Gather every line of the items below that contains the string "Select". Letter case counts.

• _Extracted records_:
# # # # #
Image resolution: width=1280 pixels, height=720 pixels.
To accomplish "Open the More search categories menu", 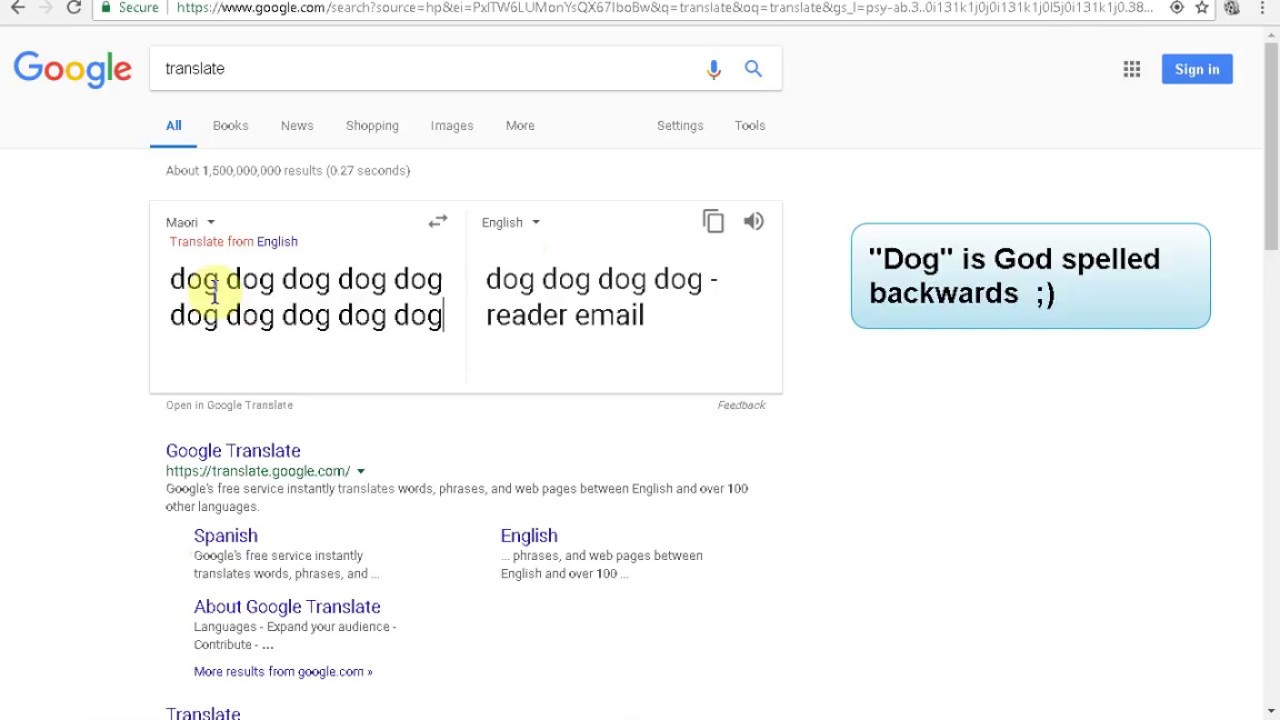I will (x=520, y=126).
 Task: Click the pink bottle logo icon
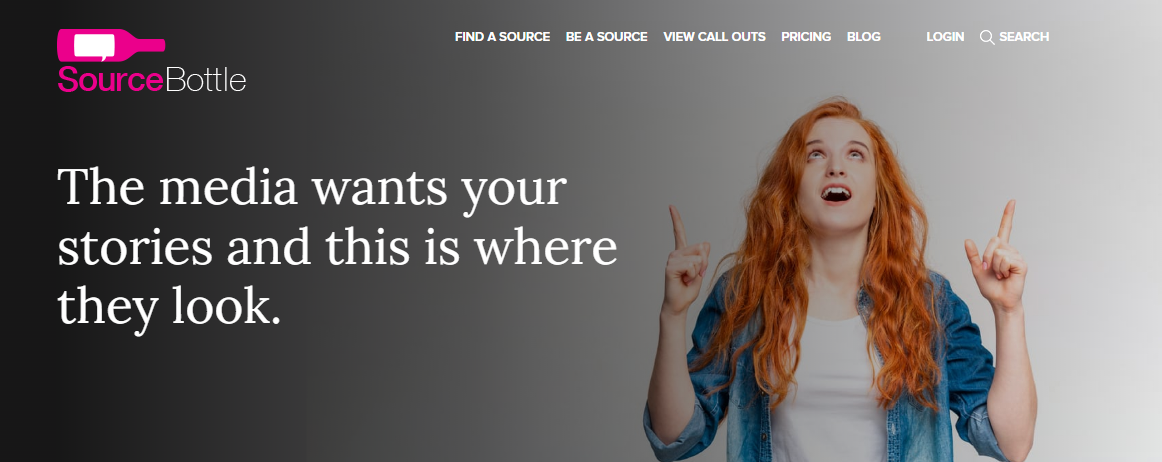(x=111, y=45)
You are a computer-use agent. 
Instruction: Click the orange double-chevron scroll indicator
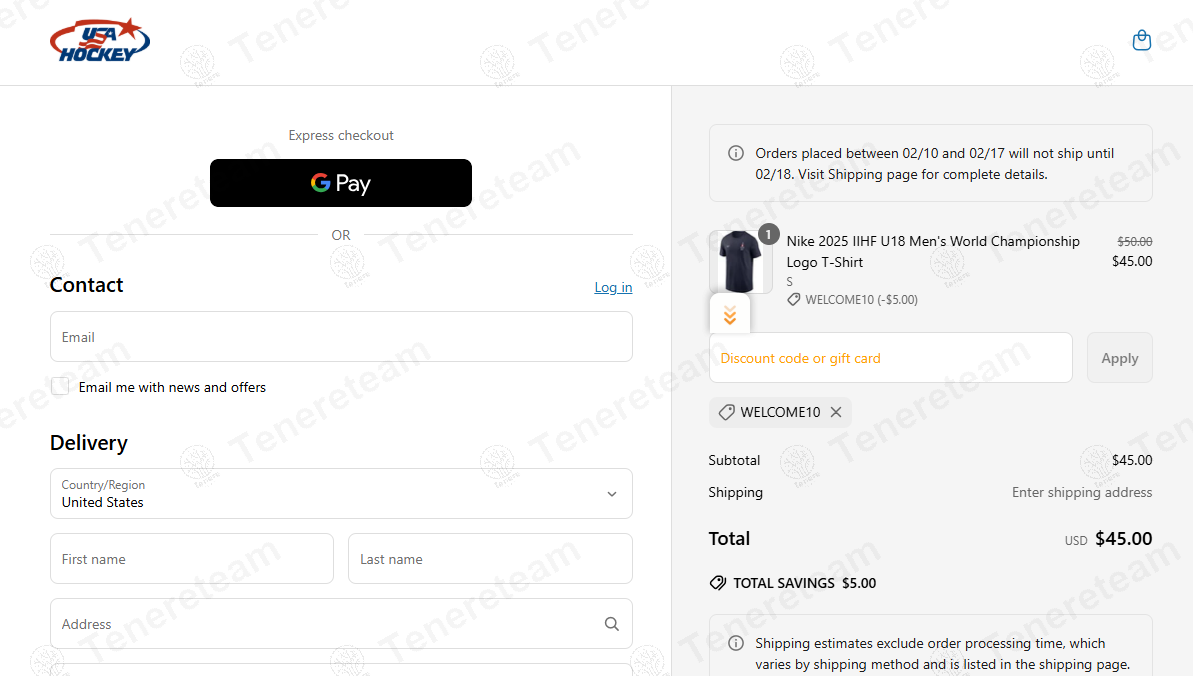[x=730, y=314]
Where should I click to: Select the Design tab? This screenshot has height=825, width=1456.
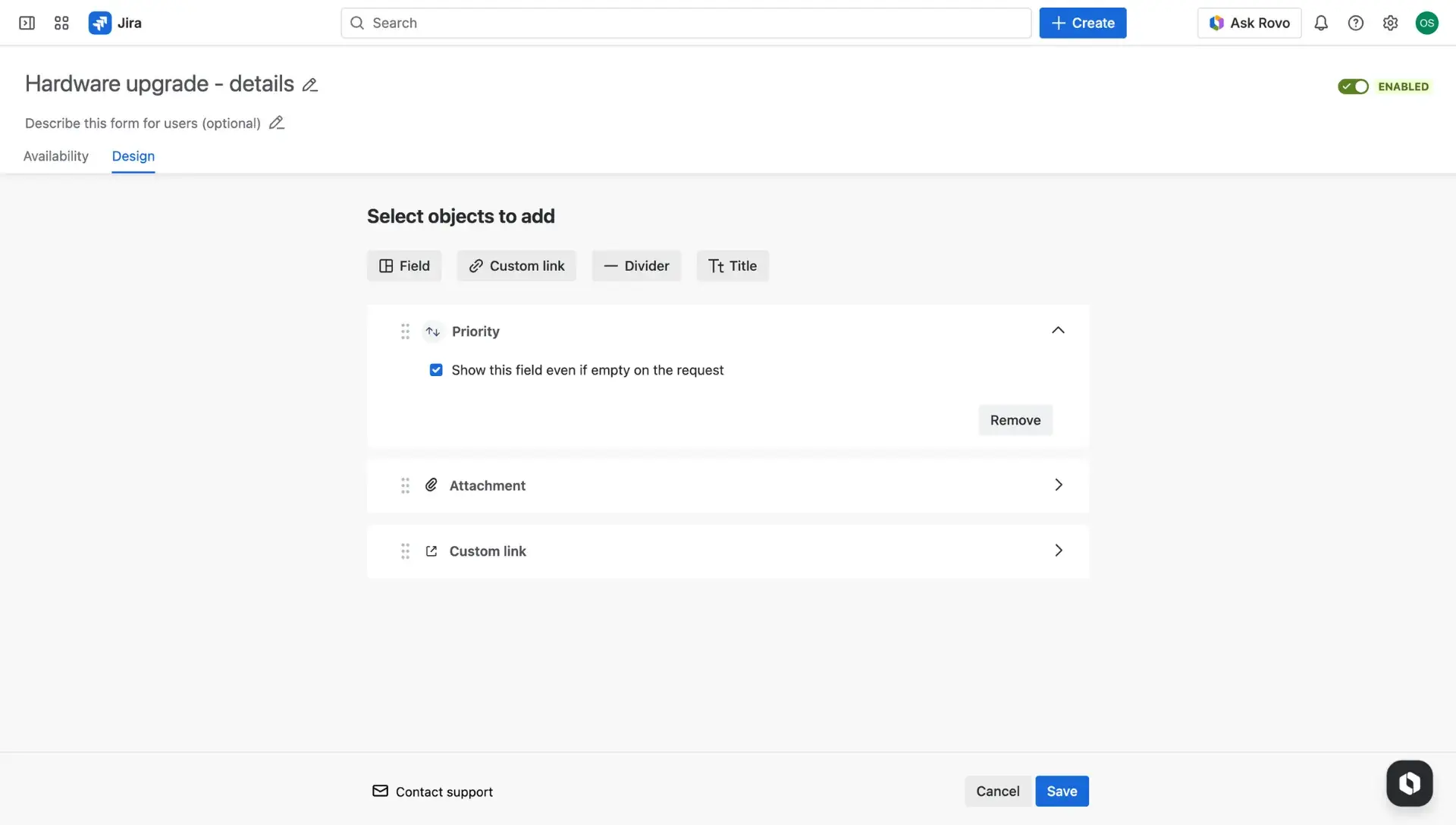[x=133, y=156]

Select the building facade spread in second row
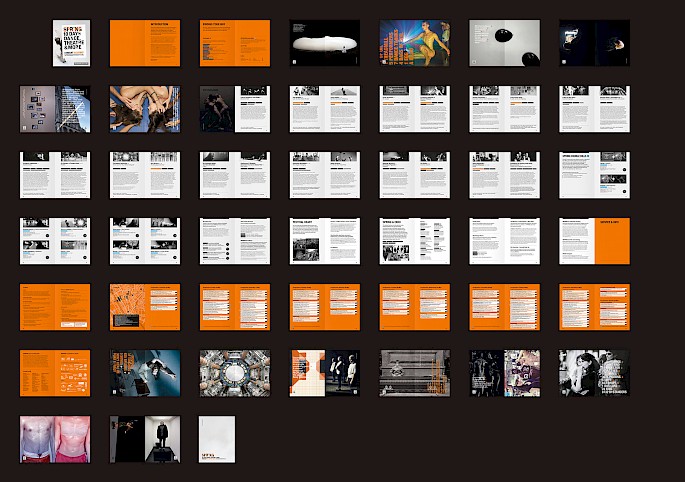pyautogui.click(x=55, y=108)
# # # # #
• _The solution_:
Where should I click to: Select the Design tab? This screenshot has height=825, width=1456.
Select the building facade spread in second row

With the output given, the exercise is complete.